14-autophagy-related lncRNAs co-expressed network
An interaction network analysis was performed on the 14 risk score-related lncRNAs and the 9 associated ARGs (BID, CAPN10, CCR2, CD46, FAS, ITPR1, TNFSF10, VEGFA, PINK1). Then, the lncRNA–mRNA risk axes were integrated into two module maps (Additional file 3: Figs. S3A,B). Positive correlations were obtained for 17 lncRNA-mRNA pairs, and negative correlations were obtained for 3 lncRNA‐mRNA pairs (Additional file 3: Fig. S3C). These results suggested that the coexpressed lncRNAs-mRNA networks may play important roles in regulating autophagy and in modulating COAD patients’ survival.

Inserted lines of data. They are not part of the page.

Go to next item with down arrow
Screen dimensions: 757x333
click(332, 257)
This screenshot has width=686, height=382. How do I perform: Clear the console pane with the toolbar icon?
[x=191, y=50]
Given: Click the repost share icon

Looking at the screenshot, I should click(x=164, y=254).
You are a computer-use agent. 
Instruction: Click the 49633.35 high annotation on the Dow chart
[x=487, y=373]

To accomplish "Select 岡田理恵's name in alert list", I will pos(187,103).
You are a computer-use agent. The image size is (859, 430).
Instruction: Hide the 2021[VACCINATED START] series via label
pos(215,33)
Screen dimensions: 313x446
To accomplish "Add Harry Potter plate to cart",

Gene set enrichment analysis of 14 lncRNAs in the model
Moreover, to gain insights into the functional roles of the 14 lncRNAs in the molecular mechanisms of COAD, GSEA enrichment analyses for the lncRNAs between the predicted high-risk and low-risk groups were performed. The results revealed that the identified 14 lncRNAs were enriched in several autophagy-related, metastasis-related, and COAD-related pathways, such as MAPK signaling pathway, VEGF signaling pathway, Hedgehog signaling pathway, Notch signaling pathway, pathway in cancer; natural killer cell-mediated cytotoxicity, GAP junction, and JAK_STAT signaling pathway (Additional file 4 : Fig. S4). Therefore, we predicted that the 14-autophagy-related lncRNAs might be potential therapeutic targets for COAD.